Other uses of the nanochip include developing technology to control appetite suppression or bladder control, although that requires greater technology that not only controls the brain but the whole nervous system.
“The original goal of the neural dust project was to imagine the next generation of brain-machine interfaces ant to make it a viable clinical technology,” said Ryan Neely a neuroscience graduate who participated in the study.
Improving the Neural Dust for human applications
The first trials of the Neural Dust already finished on lab rats, and now scientists are hoping to improve their product by reducing its size and upgrading its constant time inside the human body.
One of the next milestones of the team is to put the nanochips to work inside of awake and moving animals to see if the device would be viable for active patients. Several changes are expected on the instrument, such as adding more sensors. For example, if a patient is practicing a certain therapy, the chip could provide answers of the body’s response to the treatment.

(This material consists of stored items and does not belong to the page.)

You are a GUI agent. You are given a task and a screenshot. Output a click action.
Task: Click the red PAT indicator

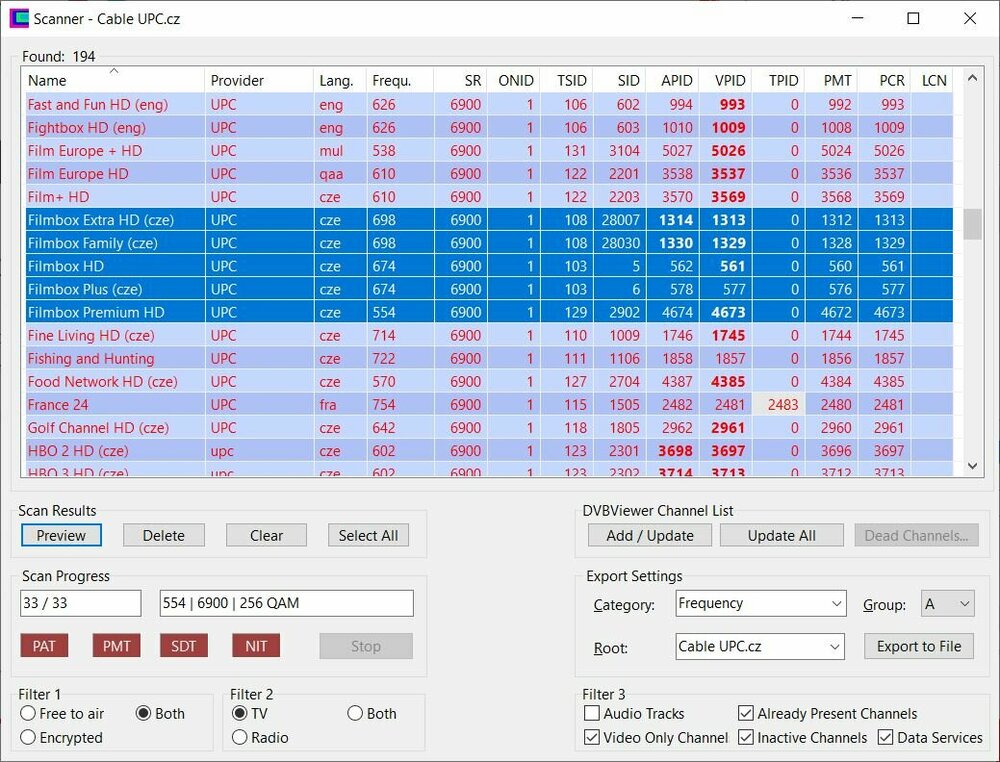coord(44,646)
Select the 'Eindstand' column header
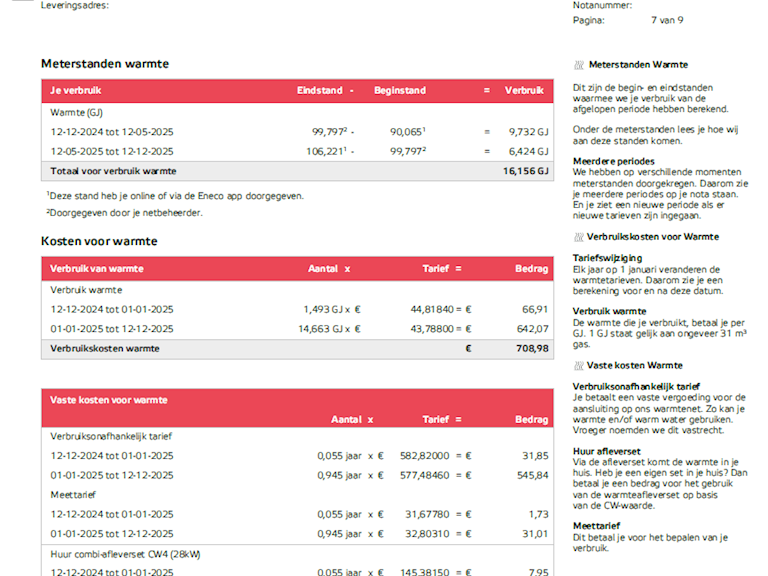 click(x=319, y=91)
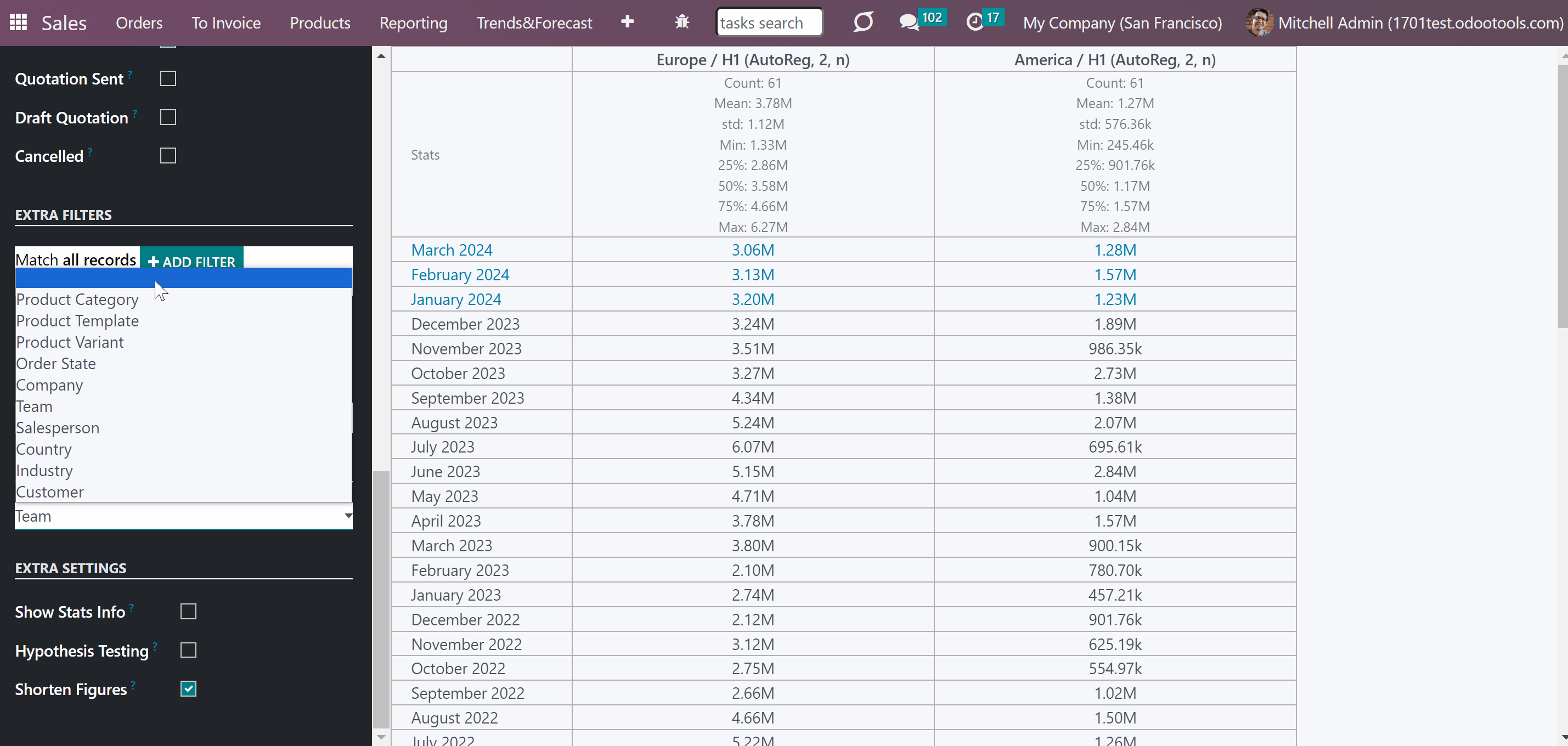Screen dimensions: 1568x746
Task: Enable the Quotation Sent checkbox
Action: 168,78
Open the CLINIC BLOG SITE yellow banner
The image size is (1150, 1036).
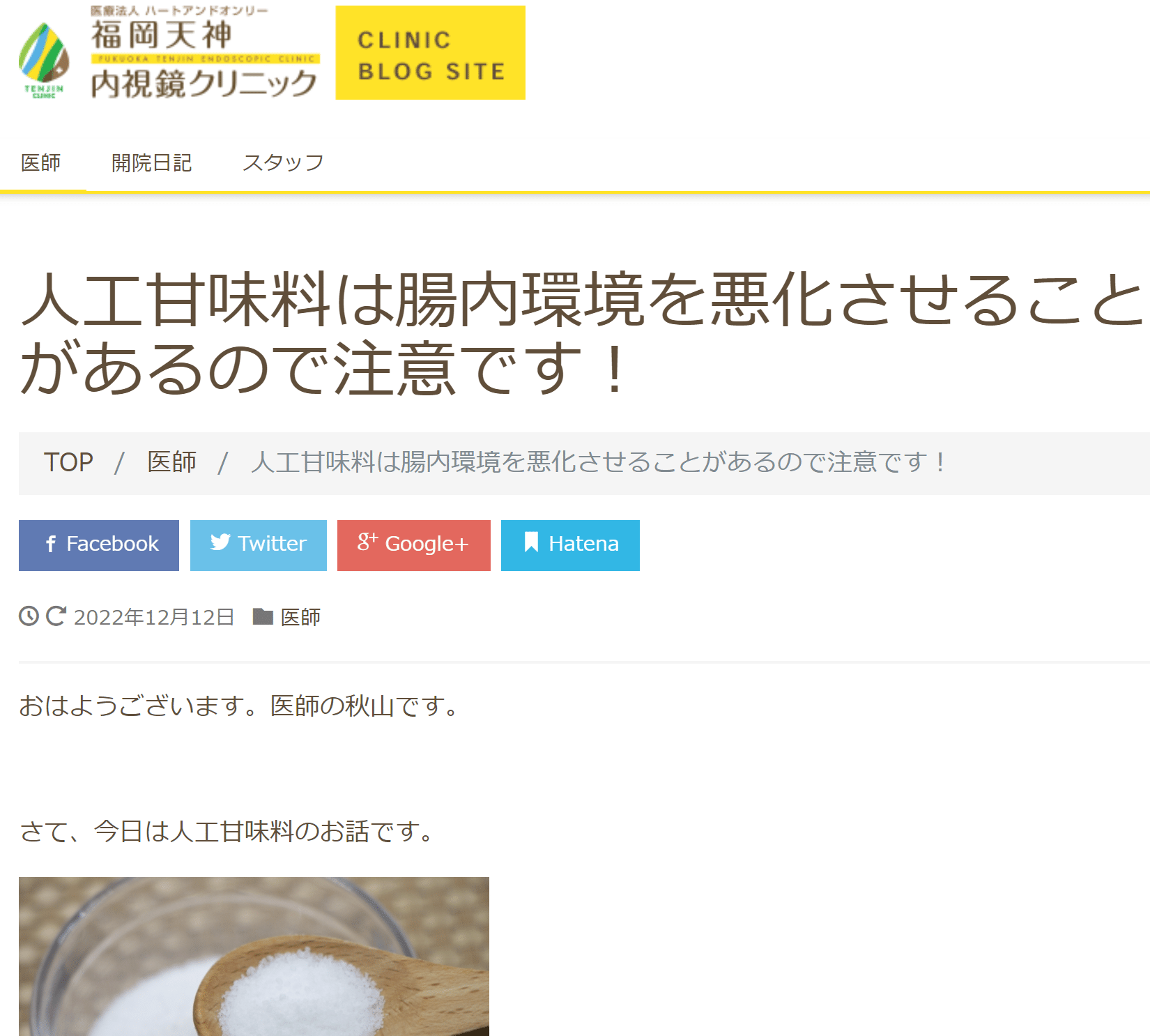(x=431, y=53)
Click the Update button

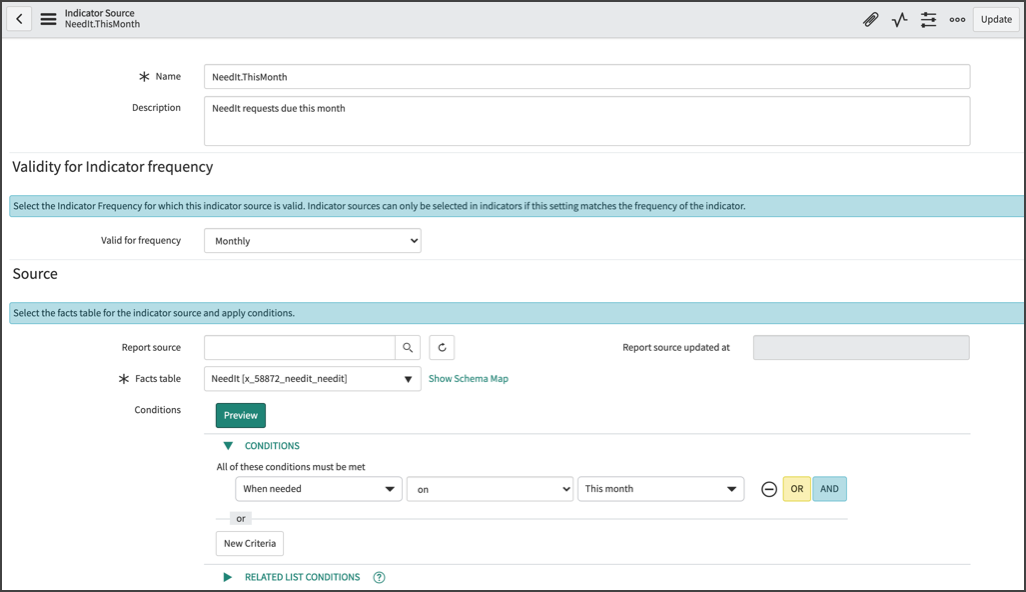tap(995, 19)

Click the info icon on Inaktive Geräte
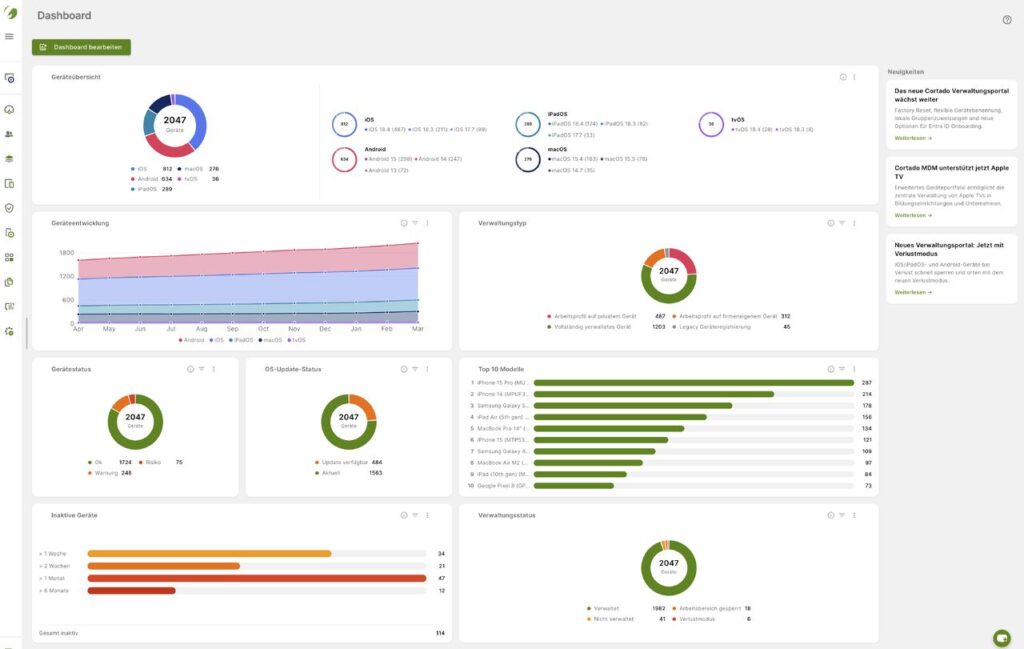pos(404,515)
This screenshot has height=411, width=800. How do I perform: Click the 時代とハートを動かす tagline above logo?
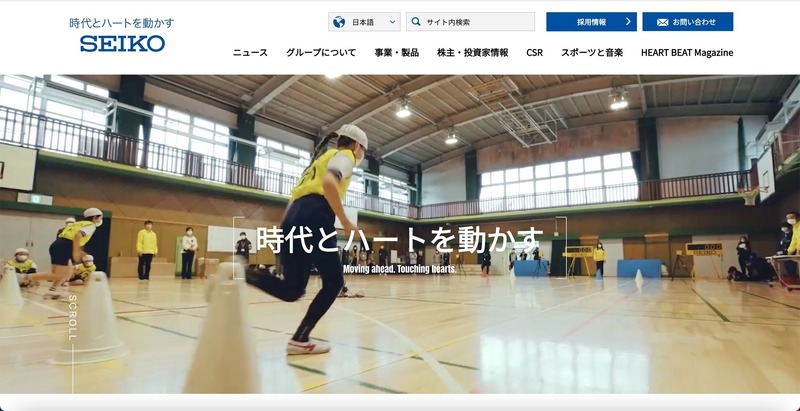pyautogui.click(x=122, y=22)
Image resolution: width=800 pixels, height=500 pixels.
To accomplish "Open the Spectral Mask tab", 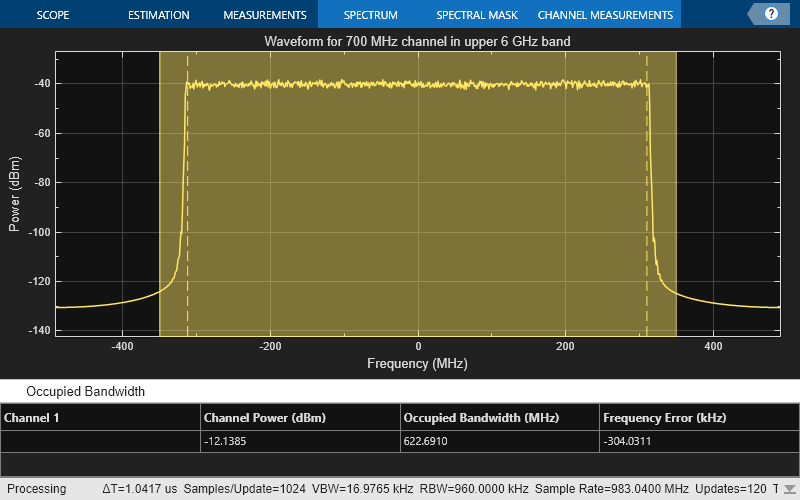I will (x=475, y=15).
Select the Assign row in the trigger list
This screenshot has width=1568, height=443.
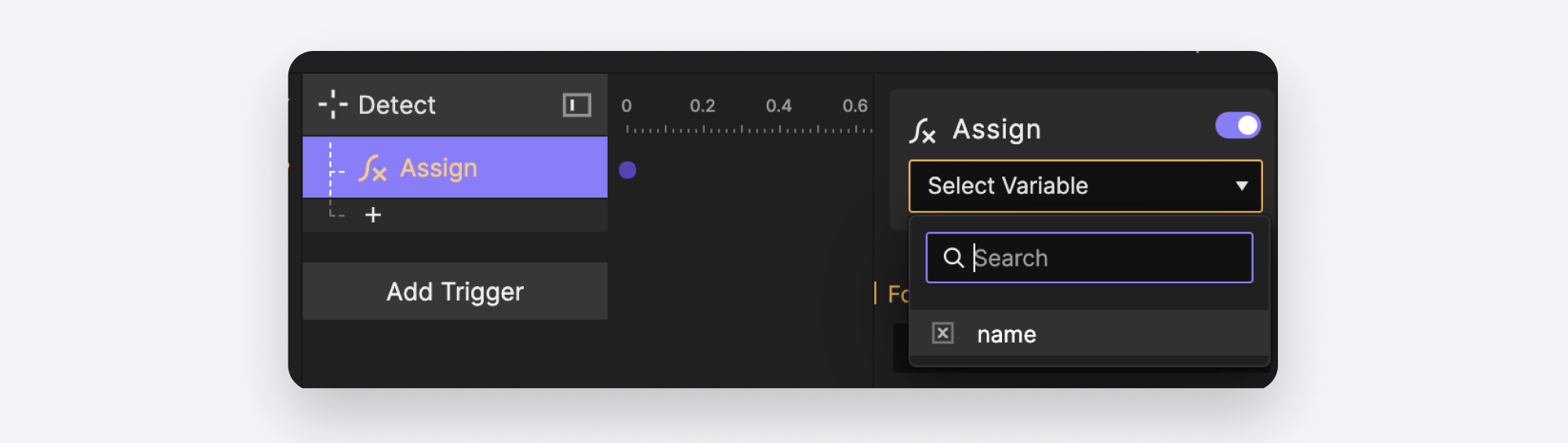pos(455,168)
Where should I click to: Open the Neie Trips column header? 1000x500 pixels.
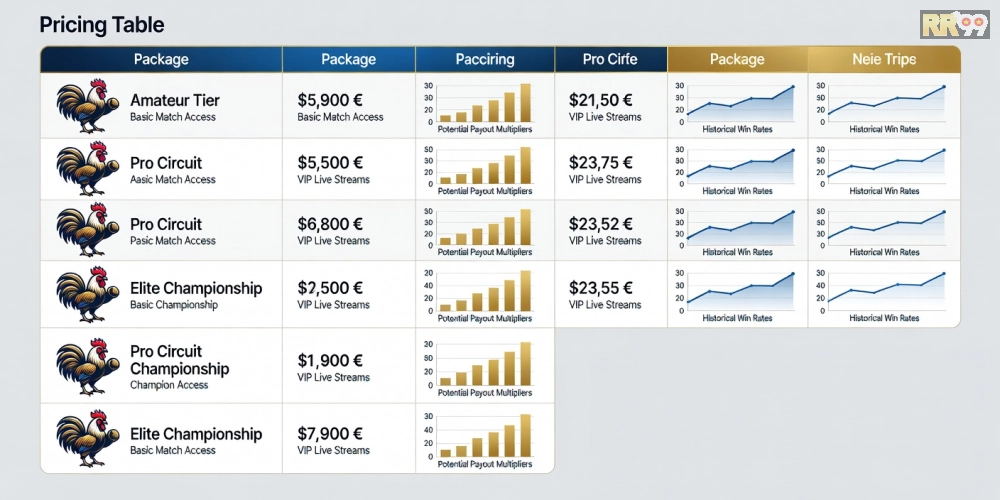pyautogui.click(x=884, y=60)
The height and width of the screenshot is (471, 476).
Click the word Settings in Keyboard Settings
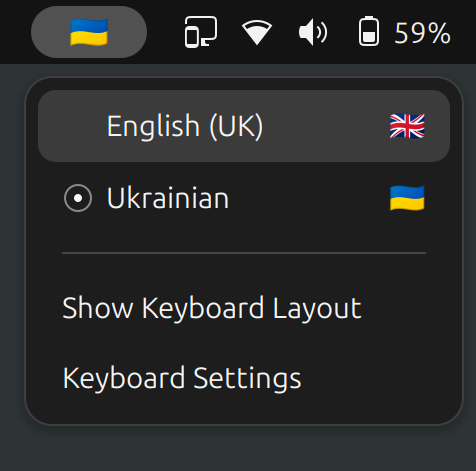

A risky investigation for researchers
The team had been working on the project for a long time, in fact, the first time they published something about the device was in 2013 when they assured their technique might work for this type of technology. Although Berkeley’s team managed to create the device successfully, this type of technology advances is hard to get to because of the long list of complications risks that exist.
One of the main concerns, when developing and planting a nanochip device in a body tissue, is to damage the location and complicate the body or cause damages that result in inflammation, which in the case of the brain could be mortal, there’s also a high risk of infection.
The study’s results were published in the journal Neuron on August third.